Una strategia di alternanza dei poteri forti è in atto, quasi il Paese fosse un palcoscenico da teatrino oratoriano di un piccolo borgo, sul quale recitare una commedia già vista troppe volte: destra, sinistra, centro in lizza ad aggiudicarsi scampoli di poltrone parlamentari edite da un Rosatellum ancora meglio preoccupato di catapultare dal potere centrale romano, politici (quale eufemismo letterale!) preoccupati per nulla di una rappresentanza territoriale sostituita da un nuovo servilismo al Comandante di turno al potere.

Il lupo perde il pelo ma non il vizio!

Mi spiego meglio: la attuale Legge elettorale ha di fatto sfoltito le poltrone, spianando la strada ad un sistema politico centralizzato su interessi di parte e per nulla interessato alla crescita della Repubblica, orfana di una Prima Repubblica senza ad oggi una Repubblica Democratica espressione non di una sovranità popolare bensì di pochi eletti con una manciata di voti, visto il crescente preoccupante astensionismo e disaffezione verso la politica in Italia.

Programmi da lunapark, uniti a ad una censura verso chi volesse portare nel parlamento nuove voci, persone, progetti politici, riduce il nostro stato ad una velata dittatura ben lontana dallo stato di diritto, ormai proclamato sulla carta costituzionale.

La democrazia, il nostro faro istituzionale, irrinunciabile insieme alla libertà di pensiero e di opinione, paiono pugnalate da ora, al di là di ogni ragionevole cambiamento di scena, provenga da destra o sinistra, passando dal centro. Una eterna e lenta agonia istituzionale e politica in grado di continuare a utilizzare montagne di soldi provenienti dall’Europa, sprecati in inutili “bonus” capaci di nascondere la verità agli Italiani: quella di un parlamento incapace di un reale progetto di lungo respiro, che porti il debito pubblico ad un pareggio di bilancio, unica via per un vero rilancio economico, imprenditoriale, sociale e democratico del nostro Paese.

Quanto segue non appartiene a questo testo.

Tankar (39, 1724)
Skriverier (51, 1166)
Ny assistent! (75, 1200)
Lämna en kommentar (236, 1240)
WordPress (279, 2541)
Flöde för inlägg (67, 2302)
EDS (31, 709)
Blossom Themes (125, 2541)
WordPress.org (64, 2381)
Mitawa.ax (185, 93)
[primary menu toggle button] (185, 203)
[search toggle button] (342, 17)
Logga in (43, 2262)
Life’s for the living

Ecco la vera alternativa a tanto marciume, ripartendo dal Nord, un appello al popolo del non voto, per rendere il voto palese e non segreto nell’urna. Una nuova proposta politica da parte dei soggetti autonomisti e federalisti, in grado di scuotere le coscienze ed i valori della gente per bene, delle regioni del Nord, umiliate da faccendieri politici e stanchi di promesse non realizzate nonostante ben sei milioni di gente dei nostri territori abbia espresso il cambiamento referendario.

Pronti allora ad iniziative forti, e non più appelli, tra la gente, in questo caldo agostano che non molla, proprio l’augurio a non mollare, in nome dei territori del Nord, della gente bella e comune, di un progetto rivoluzionario, opposto alla spedizione dei mille vandali mercenari unificatori falsi di un Paese falso e per nulla unito, forti dei sei milioni di cittadini capaci di garantire federalismo fiscale ed autonomismo reale.